EXCERPTED TEXT:
#####
1

I know basic way to extract string matching a regex in scala:

val p = ".*(\\d+ minutes).*".r
val p(m) = "last 12 minutes."

I can get "12 minutes" in m. But what if I want to match regex like \\d+ minute(s)?. For example, I could get "12 minutes" if input is "last 12 minutes.", and "12 minute" if input is "last 12 minute.".

".*(\\d+ minute(s)?).*".r doesn't work, maybe bracket is used to mark the matched regex we want, so more brackets appeared in regex doesn't work. And I know ".*(\\d+ minute[s]?).*".r could satisfy my request, but what if I want to match \\d+ minutes( left)? in which case I have to use bracket in the matched part?

K F
  • 645
  • 1
  • 6
  • 16

2 Answers2

2

You may use a ? modifier (s?) to make a single char optional or a non-capturing group with a ? quantifier to make a sequence of chars (here, (?:s)?) optional:

val p = ".*?(\\d+ minutes?).*".r

Or with a non-capturing group:

val p = ".*?(\\d+ minute(?:s)?).*".r
val p = ".*\\b(\\d+ minutes(?: left)?).*".r

Note that you must make the first .* lazy or you won't be able to get 12 into the capturing group. Or use a word boundary, ".*\\b(\\d+ minutes?).*".r, or make the regex unanchored and get rid of .* altogether:

val p = """(\d+\s+minutes?)""".r.unanchored
val s = "last 12 minutes."
val res = s match { 
    case p(m) => m
    case _ => ""
}
// => 12 minutes

See the Scala demo.

Wiktor Stribiżew
  • 607,720
  • 39
  • 448
  • 563
  • Thanks a lot, "non-capturing group", that's what I want. Also thx about the advice for unanchored. – K F Feb 06 '18 at 09:56
1

The question mark ? will by default refer to the immediately preceding character. So the following should match minute or minutes:

val p = ".*(\\d+ minutes?).*".r
Tim Biegeleisen
  • 502,043
  • 27
  • 286
  • 360
#####
RECORDED INFORMATION:
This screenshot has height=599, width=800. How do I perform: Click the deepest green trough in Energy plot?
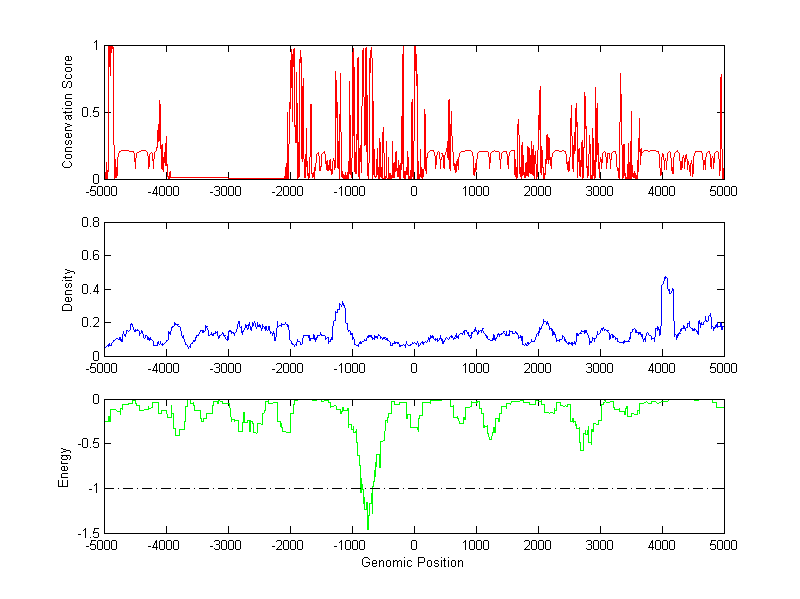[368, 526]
#####
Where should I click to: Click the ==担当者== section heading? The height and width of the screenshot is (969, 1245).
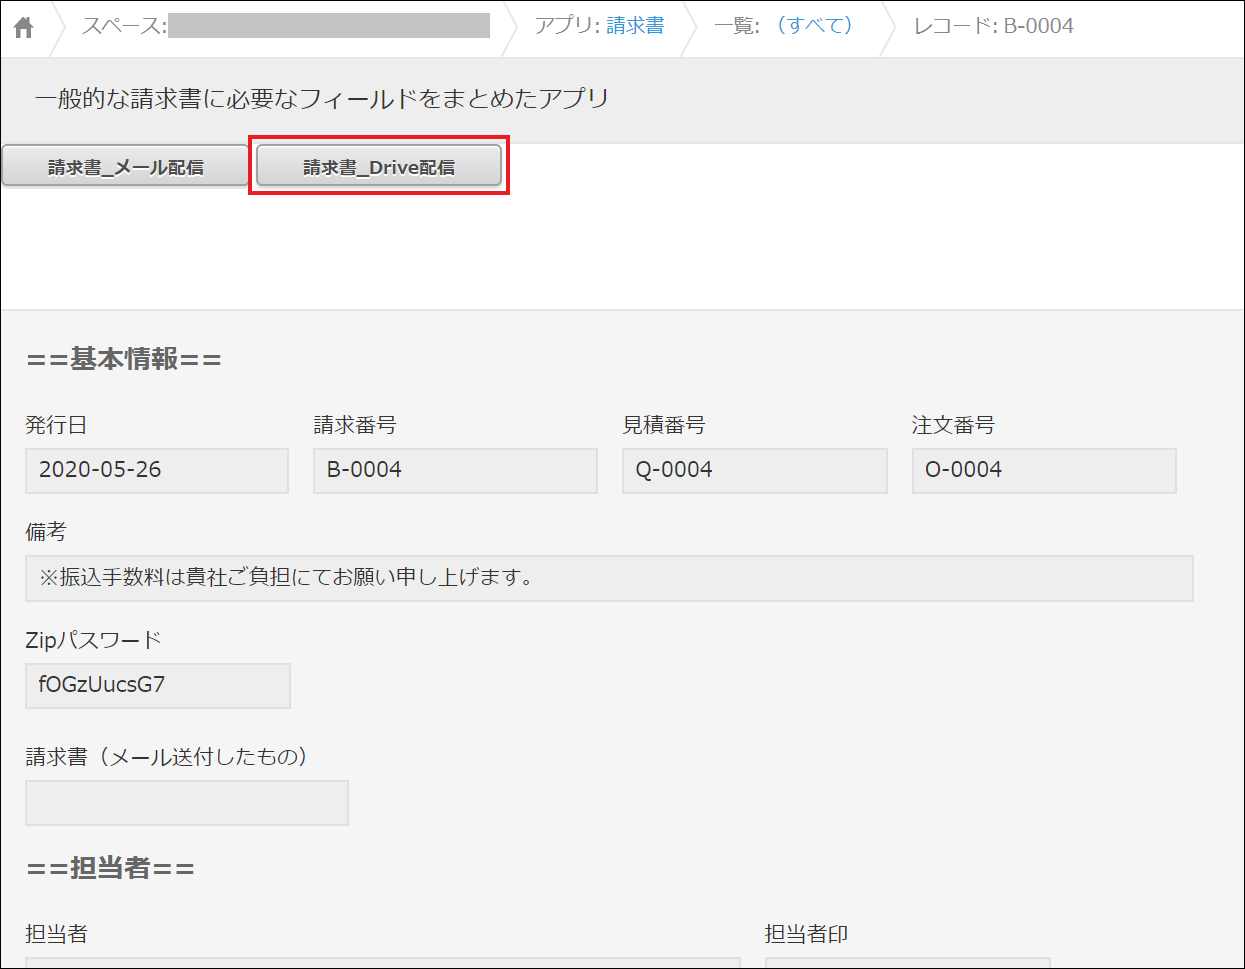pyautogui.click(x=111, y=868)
#####
WHAT YOU WILL DO:
According to the Scala regex discussion, why must the first .* in the pattern be made lazy, and what alternatives to a lazy .* does the discussion offer?

RESULT OF THIS TASK:
The first .* must be lazy because otherwise you cannot get 12 into the capturing group. The discussion offers two alternatives: use a word boundary, as in ".*\\b(\\d+ minutes?).*".r, or make the regex unanchored and drop .* entirely.